Humanitarian organization

The Feinstein International Center (FIC) is a research and teaching center based at the Friedman School of Nutrition Science and Policy at Tufts University. The center's mission is to protect and strengthen the lives, livelihoods, and dignity of people affected by or at risk of hunger or humanitarian crises.

== History ==
The center was founded in 1995 as the Tufts International Famine Center on the 150th anniversary of the Irish Potato Famine. The center was conceived by Jean Mayer, the tenth president of Tufts University and a renowned nutritionist, and brought to fruition by Irwin Rosenberg, who launched the center as a joint effort with the University of Cork. In 1997, the center was renamed the Feinstein International Famine Center following a landmark gift from Rhode Island philanthropist Alan Shawn Feinstein. The center changed its name to the Feinstein International Center in 2006 to better reflect the broad and expanding range of its work.

== Research ==
The Feinstein International Center addresses world hunger, humanitarian crises, and their intersection in famine through research, education, and partnerships.

Its areas of expertise include:

- Climate risk management, anticipatory action, early warning, and early action
- Food security, famine, and malnutrition
- Human migration and refugees
- Humanitarian response
- Livelihoods and pastoralism
- Protection of women and children affected by armed conflict

Feinstein International Center faculty and researchers work with local partners across the globe to conduct in-depth quantitative and qualitative research and longitudinal studies. They share their work with crises-affected communities, policymakers, and practitioners by publishing research reports and peer-reviewed journal articles, and hosting events and webinars.

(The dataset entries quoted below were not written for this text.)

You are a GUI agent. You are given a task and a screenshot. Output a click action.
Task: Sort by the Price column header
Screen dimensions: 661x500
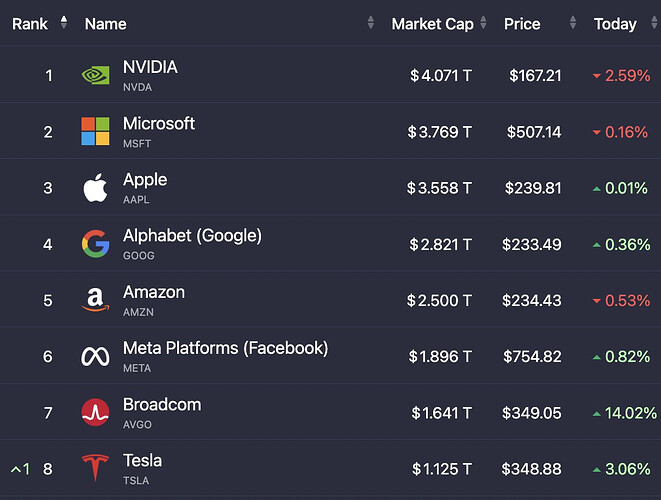pyautogui.click(x=522, y=23)
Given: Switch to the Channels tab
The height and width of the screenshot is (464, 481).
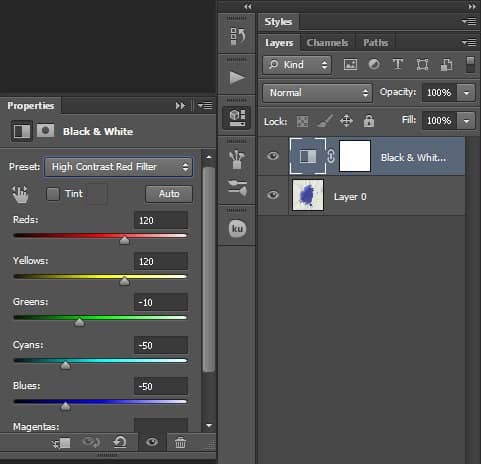Looking at the screenshot, I should point(327,43).
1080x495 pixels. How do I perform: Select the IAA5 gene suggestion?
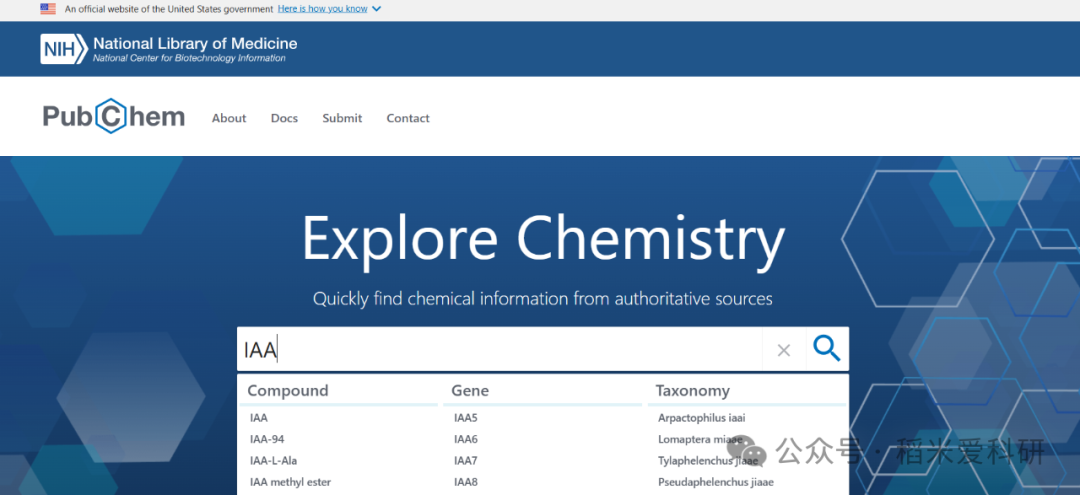click(466, 418)
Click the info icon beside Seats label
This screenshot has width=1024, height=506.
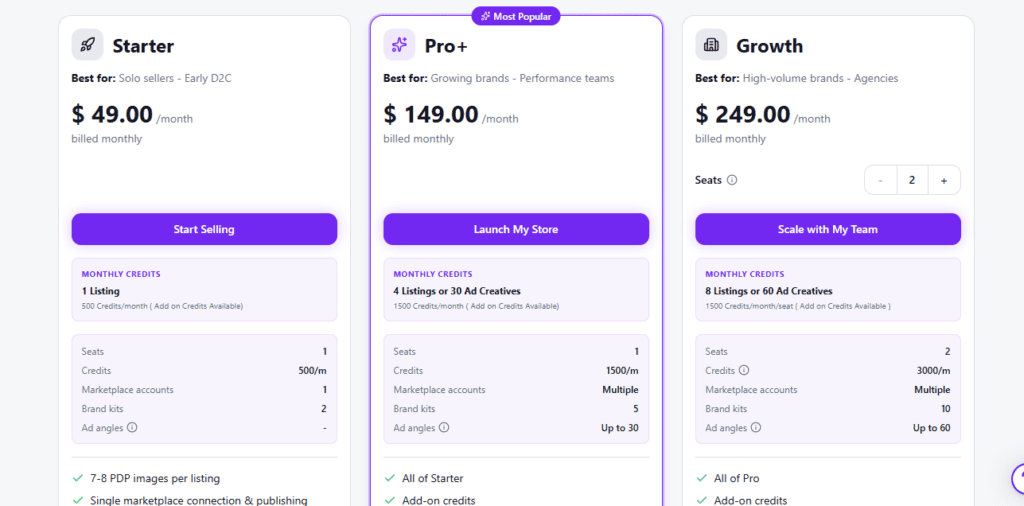click(x=732, y=181)
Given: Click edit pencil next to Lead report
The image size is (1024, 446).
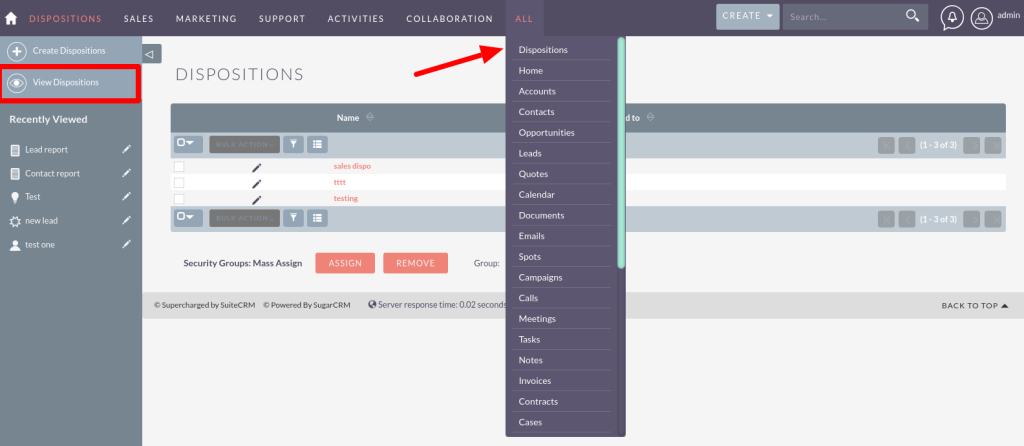Looking at the screenshot, I should click(126, 149).
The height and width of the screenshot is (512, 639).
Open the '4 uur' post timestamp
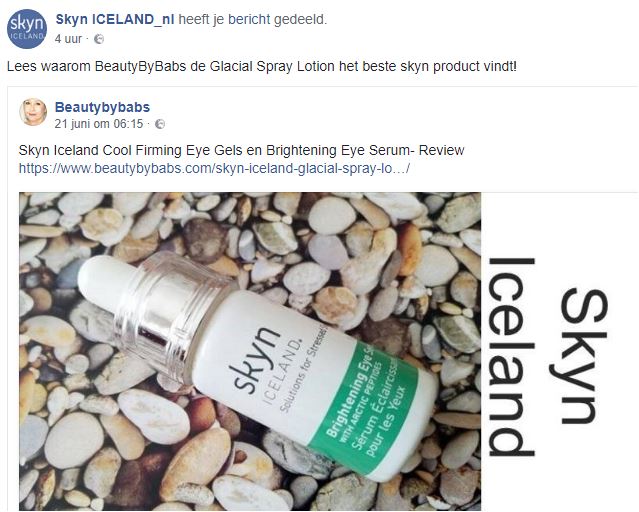coord(68,39)
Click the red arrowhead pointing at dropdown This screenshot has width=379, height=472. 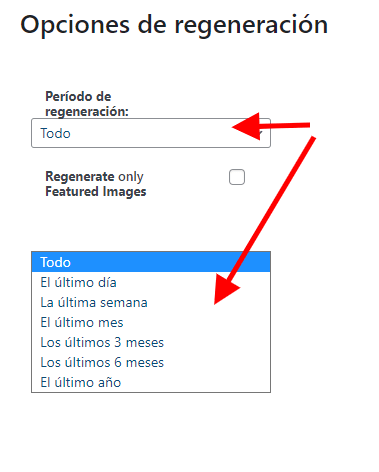246,126
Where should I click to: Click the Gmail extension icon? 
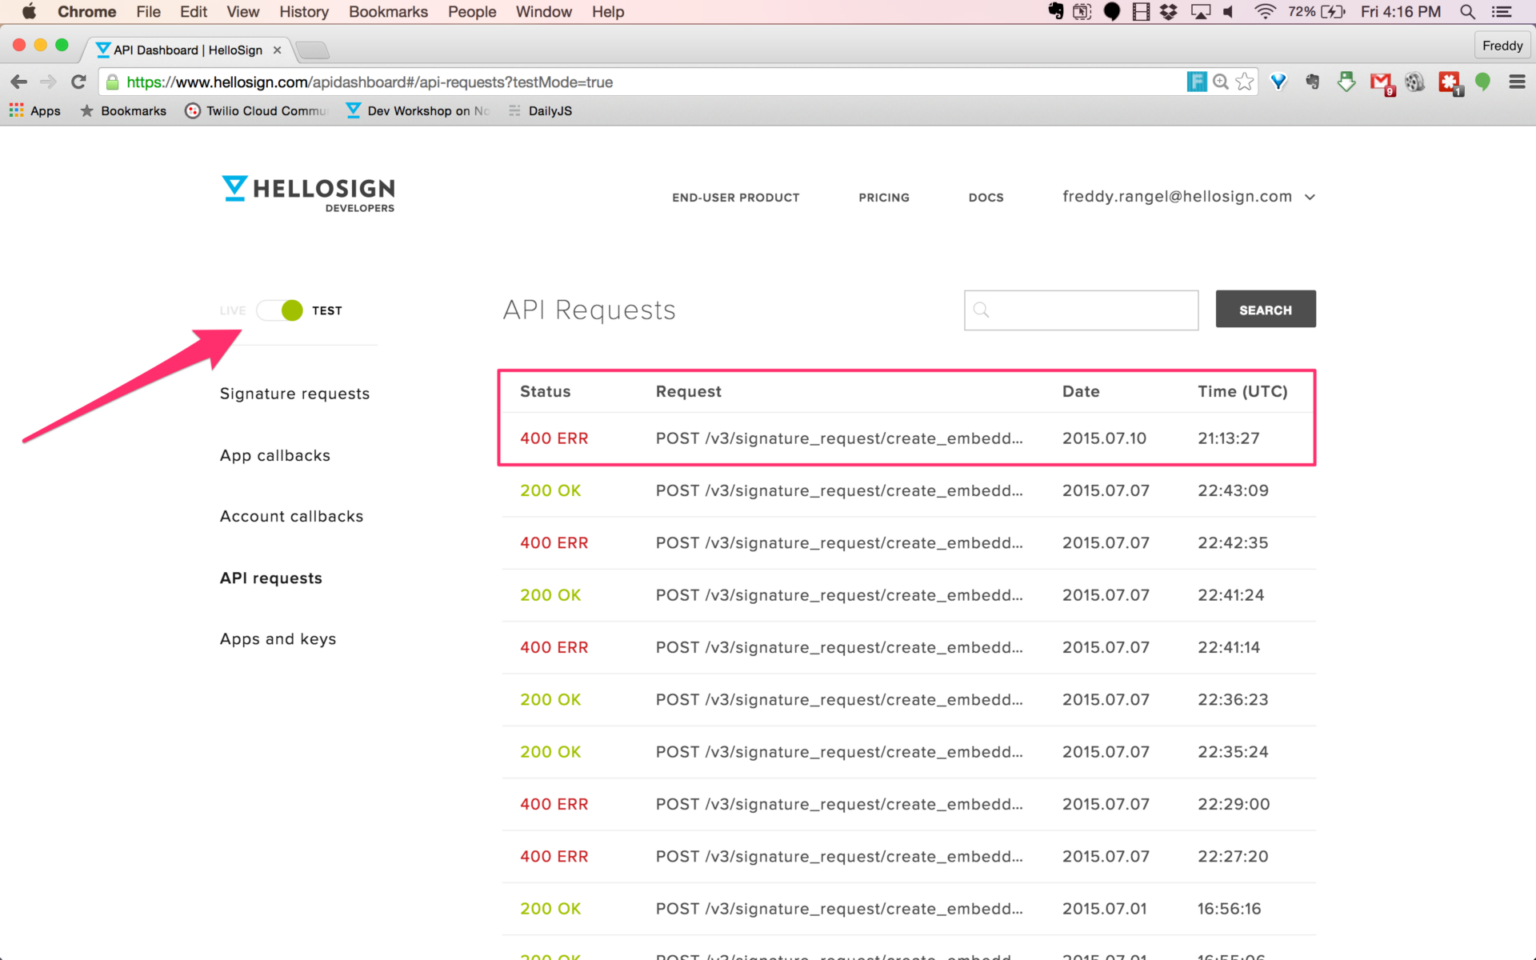pyautogui.click(x=1381, y=82)
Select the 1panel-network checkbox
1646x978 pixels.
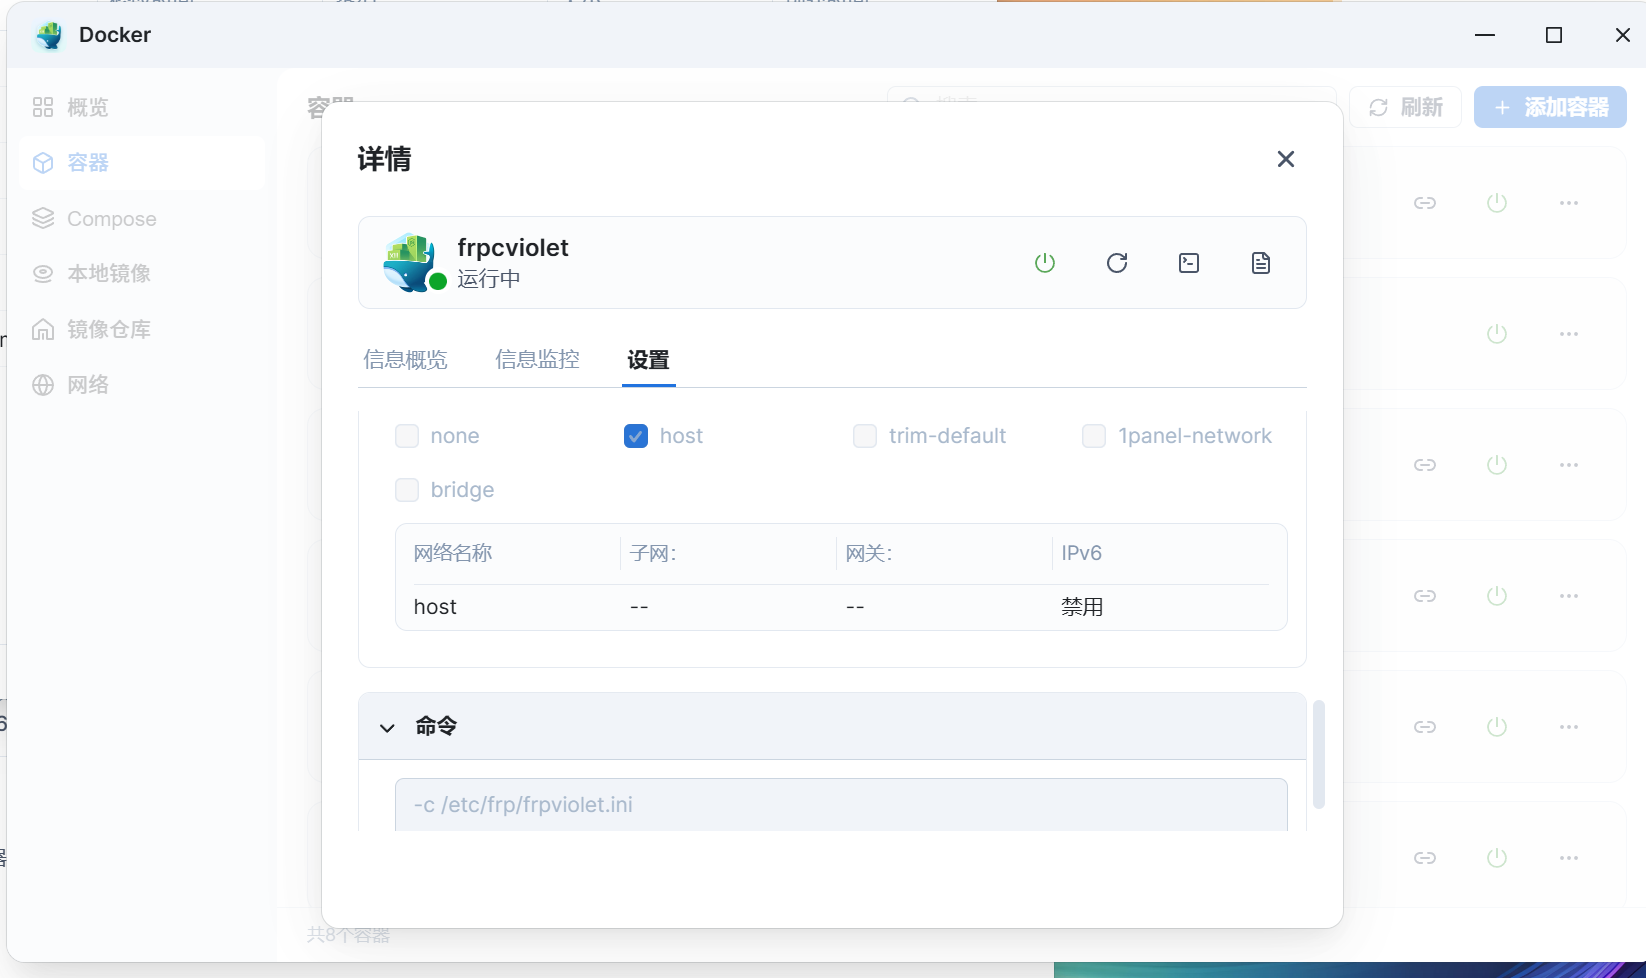(1094, 436)
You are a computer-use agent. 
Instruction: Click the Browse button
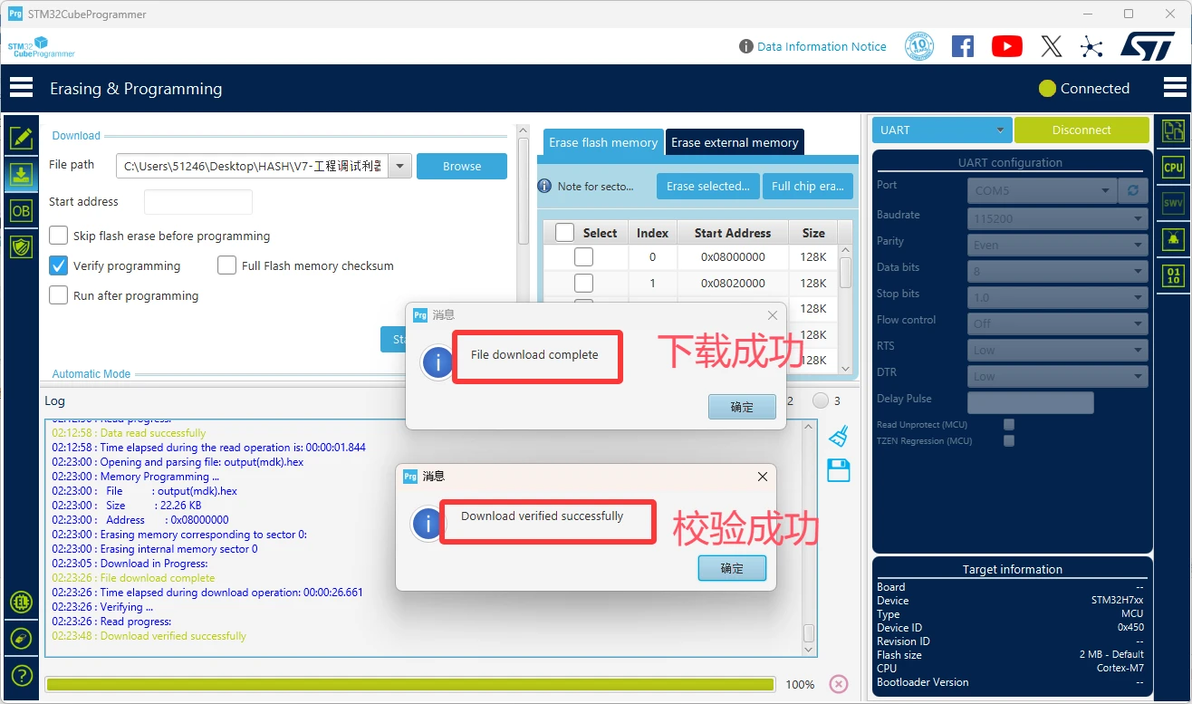[x=461, y=166]
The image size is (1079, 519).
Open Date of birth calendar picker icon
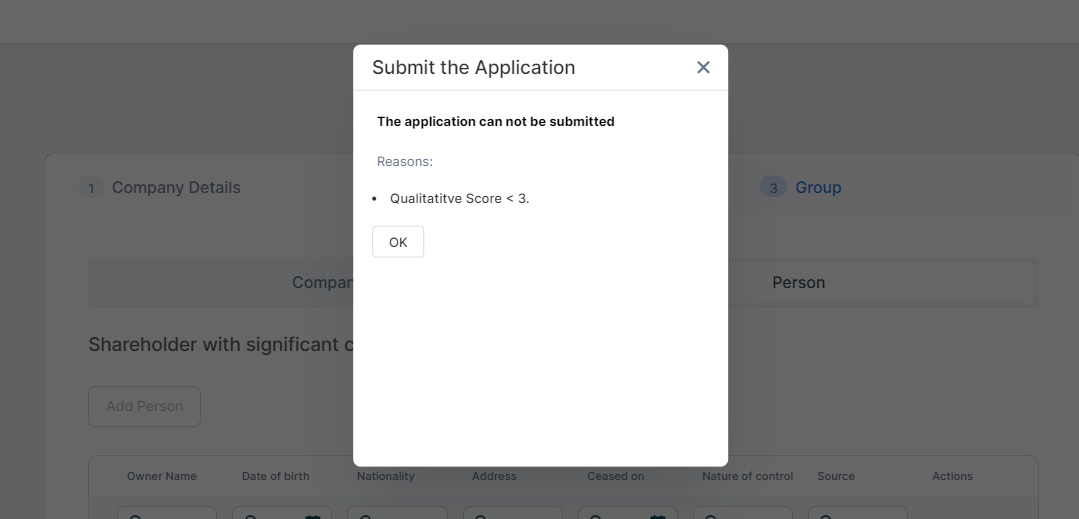(x=312, y=516)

== Courses and degrees at Tufts University ==
Feinstein International Center faculty teach at the Friedman School of Nutrition Science and Policy and the Fletcher School of Law and Diplomacy at Tufts University, where they advise masters and doctoral students.

Courses include:
- Climate Change: Risk and Adaptation in Food Systems and Beyond, taught by Erin Coughlan de Perez
- Famines and Severe Food Insecurity, taught by Merry Fitzpatrick
- Gender and Intersectionality in Humanitarian Assistance, taught by Dyan Mazurana
- Humanitarian Action: Past, Present, and Future, taught by Kimberly Howe
- International Humanitarian Response, taught by Paul Howe
- Statistical Methods for Nutrition Science and Policy, taught by Anastasia Marshak
The Feinstein International Center administers a Master of Science in Nutrition degree with a specialization in Humanitarian Assistance, offered by the Friedman School of Nutrition Science and Policy. The degree program, which is available both on campus and online, is evolved from the former Master of Arts in Humanitarian Assistance (MAHA) program.